Looking at the post level of the profiles, we also see a dominance in terms of interactions for Jeremy Corbyn. Users interacted over 110,000 times with his post when he commented on May’s Facebook Live with ITV news. Additional, the video already has over 3.6 million views.
Similar to the case with fans/followers, the world also looks a bit different on Twitter for interactions. Twitter does not offer the possibility to express your feelings beyond pushing the “like” button the way Facebook does. There, you have the ability to use not only the “like”, but other reactions as well. In this case we are looking at the tweet with the most retweets.
Lucas’ urge to give 16 and 17 year olds a vote for the general election was the tweet with the most retweets within the last month. This was a huge statement by the co-leader of the Greens to include younger voters in the process of voting.
— Caroline Lucas (@CarolineLucas) 19 April 2017
On this note, we want to include a few more interesting findings on the fan demographics of the political figures. Therefore, we took a look at the origin of the Facebook fans of the party leaders. What we found is that 63% of Theresa May’s, 76.8% Corbyn’s, 83.7% Farron’s, 88.2% Lucas, 85.5% Nuttall’s and 80.2% Sturgeon’s Facebook fans are from the United Kingdom. While these numbers are high, it means there is still a good amount of fans outside of the UK, which is interesting considering the topic.
This could have many reasons, some being the worldwide media attraction of the election or the fact that Britain has a significant amount of expats spread over the globe. The assumption that fans were bought could be theoretically possible, but since there is no proof of this, we do not regard it as a possibility why politicians have such diverse global fanbase.
Almost no party relies on sponsored content
As sponsored posting on Facebook remains rarely untouched by political parties – an analysis showed that only 13% of all Facebook posts are sponsored – that comes as a surprise because this way of communicating has a huge potential for you to reach your target audience. Only one of the analysed parties made use of the sponsored post function within Facebook. 9 posts by Labour were sponsored out of 207 posts – that is a share of 4.35%.
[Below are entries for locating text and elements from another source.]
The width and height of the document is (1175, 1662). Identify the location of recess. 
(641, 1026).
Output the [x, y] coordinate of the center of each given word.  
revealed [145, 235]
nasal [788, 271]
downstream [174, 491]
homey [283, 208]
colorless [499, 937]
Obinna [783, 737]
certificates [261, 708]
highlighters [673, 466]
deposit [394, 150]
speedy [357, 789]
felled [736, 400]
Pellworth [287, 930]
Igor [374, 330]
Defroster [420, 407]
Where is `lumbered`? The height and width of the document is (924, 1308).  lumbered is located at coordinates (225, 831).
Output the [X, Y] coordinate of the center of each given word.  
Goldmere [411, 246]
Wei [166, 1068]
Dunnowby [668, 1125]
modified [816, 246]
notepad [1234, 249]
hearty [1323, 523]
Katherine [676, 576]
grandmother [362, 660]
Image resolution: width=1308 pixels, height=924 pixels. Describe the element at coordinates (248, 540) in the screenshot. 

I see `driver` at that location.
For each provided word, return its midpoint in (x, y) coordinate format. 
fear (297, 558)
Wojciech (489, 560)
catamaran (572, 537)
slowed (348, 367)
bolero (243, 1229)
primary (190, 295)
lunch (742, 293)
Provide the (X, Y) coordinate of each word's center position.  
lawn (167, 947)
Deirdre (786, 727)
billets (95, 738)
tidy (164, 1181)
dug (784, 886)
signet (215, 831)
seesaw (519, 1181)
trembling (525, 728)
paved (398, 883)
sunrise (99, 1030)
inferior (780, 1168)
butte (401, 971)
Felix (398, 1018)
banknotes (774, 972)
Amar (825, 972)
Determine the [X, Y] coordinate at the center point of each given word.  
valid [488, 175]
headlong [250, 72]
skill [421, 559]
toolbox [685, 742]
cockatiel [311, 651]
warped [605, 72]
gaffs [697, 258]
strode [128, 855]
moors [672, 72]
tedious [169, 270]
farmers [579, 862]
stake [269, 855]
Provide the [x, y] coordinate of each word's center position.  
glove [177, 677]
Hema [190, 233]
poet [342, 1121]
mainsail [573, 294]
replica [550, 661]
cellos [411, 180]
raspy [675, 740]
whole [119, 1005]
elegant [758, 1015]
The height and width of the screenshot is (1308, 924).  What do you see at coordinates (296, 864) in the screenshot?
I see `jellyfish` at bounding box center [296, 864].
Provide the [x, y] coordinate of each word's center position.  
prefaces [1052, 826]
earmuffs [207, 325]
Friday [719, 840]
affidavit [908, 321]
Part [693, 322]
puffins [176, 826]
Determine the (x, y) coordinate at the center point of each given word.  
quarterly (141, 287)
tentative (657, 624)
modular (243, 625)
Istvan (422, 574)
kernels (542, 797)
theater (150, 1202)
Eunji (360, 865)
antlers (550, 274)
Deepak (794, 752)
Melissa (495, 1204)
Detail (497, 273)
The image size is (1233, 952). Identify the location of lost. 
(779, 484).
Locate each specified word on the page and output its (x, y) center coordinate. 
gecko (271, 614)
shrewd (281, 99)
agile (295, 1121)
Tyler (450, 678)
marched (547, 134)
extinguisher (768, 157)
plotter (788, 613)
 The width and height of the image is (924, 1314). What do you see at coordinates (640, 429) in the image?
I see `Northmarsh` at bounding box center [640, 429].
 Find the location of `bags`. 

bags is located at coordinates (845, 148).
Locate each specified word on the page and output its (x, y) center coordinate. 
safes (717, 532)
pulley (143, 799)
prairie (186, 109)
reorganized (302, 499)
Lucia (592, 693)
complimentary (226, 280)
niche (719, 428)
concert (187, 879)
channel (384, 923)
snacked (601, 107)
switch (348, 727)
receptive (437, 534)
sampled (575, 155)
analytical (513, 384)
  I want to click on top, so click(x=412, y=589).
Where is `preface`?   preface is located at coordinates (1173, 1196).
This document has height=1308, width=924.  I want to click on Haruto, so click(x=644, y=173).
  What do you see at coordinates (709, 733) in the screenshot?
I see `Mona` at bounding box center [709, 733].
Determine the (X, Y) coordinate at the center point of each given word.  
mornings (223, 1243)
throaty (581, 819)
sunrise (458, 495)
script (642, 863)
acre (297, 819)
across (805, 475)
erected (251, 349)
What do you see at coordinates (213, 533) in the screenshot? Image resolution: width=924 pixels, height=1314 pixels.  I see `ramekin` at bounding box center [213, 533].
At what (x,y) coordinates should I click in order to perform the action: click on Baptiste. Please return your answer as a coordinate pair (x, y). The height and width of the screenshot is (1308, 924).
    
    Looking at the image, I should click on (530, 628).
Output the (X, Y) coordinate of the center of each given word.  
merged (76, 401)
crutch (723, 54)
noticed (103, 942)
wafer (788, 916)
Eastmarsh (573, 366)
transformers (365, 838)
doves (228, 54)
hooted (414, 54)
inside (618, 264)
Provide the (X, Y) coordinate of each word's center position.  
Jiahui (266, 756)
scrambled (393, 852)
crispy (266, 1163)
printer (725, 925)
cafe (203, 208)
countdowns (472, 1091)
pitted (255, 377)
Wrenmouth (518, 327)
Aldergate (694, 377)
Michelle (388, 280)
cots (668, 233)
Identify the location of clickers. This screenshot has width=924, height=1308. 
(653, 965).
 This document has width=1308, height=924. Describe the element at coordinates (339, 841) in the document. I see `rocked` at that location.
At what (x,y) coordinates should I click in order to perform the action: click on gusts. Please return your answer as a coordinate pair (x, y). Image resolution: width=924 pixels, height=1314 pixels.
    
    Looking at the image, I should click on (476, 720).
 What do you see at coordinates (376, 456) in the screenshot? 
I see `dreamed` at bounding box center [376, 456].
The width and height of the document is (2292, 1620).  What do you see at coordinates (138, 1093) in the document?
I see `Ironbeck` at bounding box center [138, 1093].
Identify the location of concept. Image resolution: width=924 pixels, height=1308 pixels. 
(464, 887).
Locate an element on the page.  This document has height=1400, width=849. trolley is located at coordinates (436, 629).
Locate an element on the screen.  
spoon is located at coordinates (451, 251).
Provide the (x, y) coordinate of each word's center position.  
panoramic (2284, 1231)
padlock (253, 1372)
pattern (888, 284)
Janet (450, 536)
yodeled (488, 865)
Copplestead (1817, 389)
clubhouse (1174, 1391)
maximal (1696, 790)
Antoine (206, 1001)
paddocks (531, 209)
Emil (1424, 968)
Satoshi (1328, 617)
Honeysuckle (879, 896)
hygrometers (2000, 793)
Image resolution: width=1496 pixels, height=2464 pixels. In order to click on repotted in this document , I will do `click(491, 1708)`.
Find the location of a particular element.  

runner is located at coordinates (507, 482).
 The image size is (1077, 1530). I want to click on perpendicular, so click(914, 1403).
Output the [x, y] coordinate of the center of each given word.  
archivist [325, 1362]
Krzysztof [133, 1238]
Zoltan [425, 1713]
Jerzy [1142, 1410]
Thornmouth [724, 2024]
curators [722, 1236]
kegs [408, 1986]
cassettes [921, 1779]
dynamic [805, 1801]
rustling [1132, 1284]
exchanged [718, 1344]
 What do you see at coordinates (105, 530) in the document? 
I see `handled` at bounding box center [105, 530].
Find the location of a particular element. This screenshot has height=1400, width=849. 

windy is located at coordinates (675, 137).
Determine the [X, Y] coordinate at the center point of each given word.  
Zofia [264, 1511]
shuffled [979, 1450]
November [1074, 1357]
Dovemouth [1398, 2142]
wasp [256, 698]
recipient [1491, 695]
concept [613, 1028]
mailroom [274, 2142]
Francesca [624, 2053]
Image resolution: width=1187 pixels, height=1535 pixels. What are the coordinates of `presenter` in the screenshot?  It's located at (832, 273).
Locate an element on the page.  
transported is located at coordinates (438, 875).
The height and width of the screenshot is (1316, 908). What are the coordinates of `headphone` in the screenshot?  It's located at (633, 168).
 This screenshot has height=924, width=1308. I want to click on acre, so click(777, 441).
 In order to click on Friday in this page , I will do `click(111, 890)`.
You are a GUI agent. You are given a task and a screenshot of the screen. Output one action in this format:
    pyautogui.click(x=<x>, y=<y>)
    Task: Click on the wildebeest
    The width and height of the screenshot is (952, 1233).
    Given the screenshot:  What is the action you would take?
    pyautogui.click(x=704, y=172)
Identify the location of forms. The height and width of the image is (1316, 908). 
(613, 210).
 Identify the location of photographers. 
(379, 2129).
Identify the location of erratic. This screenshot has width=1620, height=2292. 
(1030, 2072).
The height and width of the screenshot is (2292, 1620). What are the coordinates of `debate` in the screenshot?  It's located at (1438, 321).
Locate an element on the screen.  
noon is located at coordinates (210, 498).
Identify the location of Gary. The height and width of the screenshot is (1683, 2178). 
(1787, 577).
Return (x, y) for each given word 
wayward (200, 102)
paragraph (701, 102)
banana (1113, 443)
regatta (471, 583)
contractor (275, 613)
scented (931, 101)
But that does not mean that the parties do not advertise their content at all. A study published by the London School of Economics’ Media Policy Unit discovered that there is a focus on online ads since they are less cost intensive than those published in newspapers. In fact, are the parties relying on specific sort of online advertisement, namely the use of dark posts. Through dark posts do the parties have the chance to show nonpublic paid posts to selected users. This gives them the opportunity to tailor the posts to a specific audience – based on personal information such as demographics and interest – which is eventually only visible to the targeted group.
The final decision will be made somewhere else
The elections will not be decided on social media, but the digital sphere provides a new way of communicating and opens possibilities for campaigning with potential voters – especially young voters. Therefore, it is a close look at the behaviour of the political parties as they provide an indication of potential outcomes of the election. In particular, keep in mind that advertised content had a huge influence on the outcome of the US elections and the EU referendum. Parties are now focusing more and more on targeting content to reach and especially to win over more undecided voters. That said, the final decision will be made somewhere else, specifically at the ballot boxes across the United Kingdom on 8 June.